And on the table, belted by summer, sits the tomato,
luminary of the earth, repetitiously fertile star, showing us its
convolutions, its canals, its famed abundant fullness that is
without pit, without armor, having no scales or thorns; without
suspicion or sorrow it surrenders up to us the pleasure of its
fiery color, and the totality of its spirited freshness.
XXXXXXXXXXXXafter Neruda
ODE TO THE HEMISPHERES
We dream of a world, and then we dream of a world cut in
two. Two hemispheres composing the globe. Who will say the
equator is not there, that we will not find a painted line
stretching across land, across the breadth of ocean? It is
painted in our minds. On Pacific boats, whenever, crossing it,
they throw novices into the watery blue where that imagined line
parts the waters, call that action an initiation.
Two hemispheres.
I stood on an island, in the middle of summer, imagining what
she was doing, there, the other side of the line, where
winter was, the perfect balance of my days. As I sweated she
froze, as I made love she knew absence, as I lay in the sand
she put on her heavy coat and walked out into the day.

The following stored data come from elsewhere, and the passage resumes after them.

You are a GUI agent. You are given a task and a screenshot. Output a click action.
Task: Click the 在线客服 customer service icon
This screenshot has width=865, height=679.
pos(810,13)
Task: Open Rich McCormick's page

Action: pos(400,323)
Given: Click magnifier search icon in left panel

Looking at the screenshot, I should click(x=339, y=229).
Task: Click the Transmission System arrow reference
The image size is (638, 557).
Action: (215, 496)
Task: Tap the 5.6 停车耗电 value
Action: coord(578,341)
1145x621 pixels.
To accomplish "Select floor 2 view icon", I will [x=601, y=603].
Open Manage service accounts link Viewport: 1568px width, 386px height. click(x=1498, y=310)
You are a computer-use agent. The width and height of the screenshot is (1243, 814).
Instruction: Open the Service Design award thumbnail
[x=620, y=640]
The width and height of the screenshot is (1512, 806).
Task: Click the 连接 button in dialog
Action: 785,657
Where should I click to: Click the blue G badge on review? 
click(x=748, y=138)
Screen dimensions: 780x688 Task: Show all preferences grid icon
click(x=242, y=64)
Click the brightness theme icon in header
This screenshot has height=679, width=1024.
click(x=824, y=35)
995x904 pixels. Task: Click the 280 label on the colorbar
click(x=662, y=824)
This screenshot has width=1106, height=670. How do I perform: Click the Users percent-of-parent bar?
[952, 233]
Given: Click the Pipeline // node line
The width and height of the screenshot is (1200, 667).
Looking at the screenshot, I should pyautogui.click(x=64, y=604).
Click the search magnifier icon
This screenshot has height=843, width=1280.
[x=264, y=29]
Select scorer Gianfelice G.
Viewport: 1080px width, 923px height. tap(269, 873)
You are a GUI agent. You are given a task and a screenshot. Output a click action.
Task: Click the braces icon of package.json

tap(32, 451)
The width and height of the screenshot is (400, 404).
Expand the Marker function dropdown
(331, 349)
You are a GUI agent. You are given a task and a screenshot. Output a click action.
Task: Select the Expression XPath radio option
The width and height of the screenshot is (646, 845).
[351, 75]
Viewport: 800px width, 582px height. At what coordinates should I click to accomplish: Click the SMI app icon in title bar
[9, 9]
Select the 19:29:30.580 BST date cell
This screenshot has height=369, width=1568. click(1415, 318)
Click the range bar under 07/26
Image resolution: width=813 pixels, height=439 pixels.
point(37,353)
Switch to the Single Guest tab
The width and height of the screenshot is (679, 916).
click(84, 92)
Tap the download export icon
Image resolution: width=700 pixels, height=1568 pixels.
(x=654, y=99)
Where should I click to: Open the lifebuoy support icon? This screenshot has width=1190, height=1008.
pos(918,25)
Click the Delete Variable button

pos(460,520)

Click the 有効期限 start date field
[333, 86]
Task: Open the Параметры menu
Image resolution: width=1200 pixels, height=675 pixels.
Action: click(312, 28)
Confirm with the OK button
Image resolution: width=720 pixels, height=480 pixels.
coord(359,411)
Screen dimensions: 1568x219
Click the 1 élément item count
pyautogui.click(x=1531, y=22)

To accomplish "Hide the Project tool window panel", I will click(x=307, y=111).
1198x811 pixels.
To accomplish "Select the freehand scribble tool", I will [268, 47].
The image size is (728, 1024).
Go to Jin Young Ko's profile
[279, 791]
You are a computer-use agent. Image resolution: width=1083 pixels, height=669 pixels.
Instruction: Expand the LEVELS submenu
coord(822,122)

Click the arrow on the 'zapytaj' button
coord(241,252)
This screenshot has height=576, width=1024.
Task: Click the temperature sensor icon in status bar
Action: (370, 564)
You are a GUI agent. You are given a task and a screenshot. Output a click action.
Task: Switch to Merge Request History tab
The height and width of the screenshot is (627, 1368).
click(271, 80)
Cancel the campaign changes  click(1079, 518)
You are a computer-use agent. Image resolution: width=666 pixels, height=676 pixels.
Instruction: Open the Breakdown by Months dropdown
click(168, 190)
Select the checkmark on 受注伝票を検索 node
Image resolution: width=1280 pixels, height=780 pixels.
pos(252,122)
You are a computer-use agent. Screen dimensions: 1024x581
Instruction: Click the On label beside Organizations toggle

Sometimes we looked up at the night sky, saw Orion: I, overhead; she,
on the horizon.
Two hemispheres, two halves, the cut fruit, Aristophanes'
dream.
ODE TO THE POTATO
Potato, you are called potayto, not potahto; you were
not born with a beard, you are not Castillian. You are dark like
our skin; we are Americans, potato, we are Indians. You are
gentle and profound, pure pulp, a pure buried white rose;
you flower there inside the earth, are showered by
original earth of wet islands, by tempestuous Chile,
by the Chilean sea, an emerald that pours its green light out
upon the austral ocean.
Potato, sweet matter, almond of the earth, the
sediment there does not possess dead metals; there, in the
obscure softness of the islands, no one fights for copper and its
submerged volcanoes, or the blue cruelty of magnesium. Hands
planted you in the moist ground as though stocking a nest. And
when the thunder of that evil war, the Spanish
conquest, black as an eagle of the grave, sought savage gold in
the burning matrix of the Araucanias, its greedy ones
were exterminated, its leaders died, and when the poor
ruined captains returned to stony Castile in their hands they
raised not a golden goblet but a potato from the Chilean sea.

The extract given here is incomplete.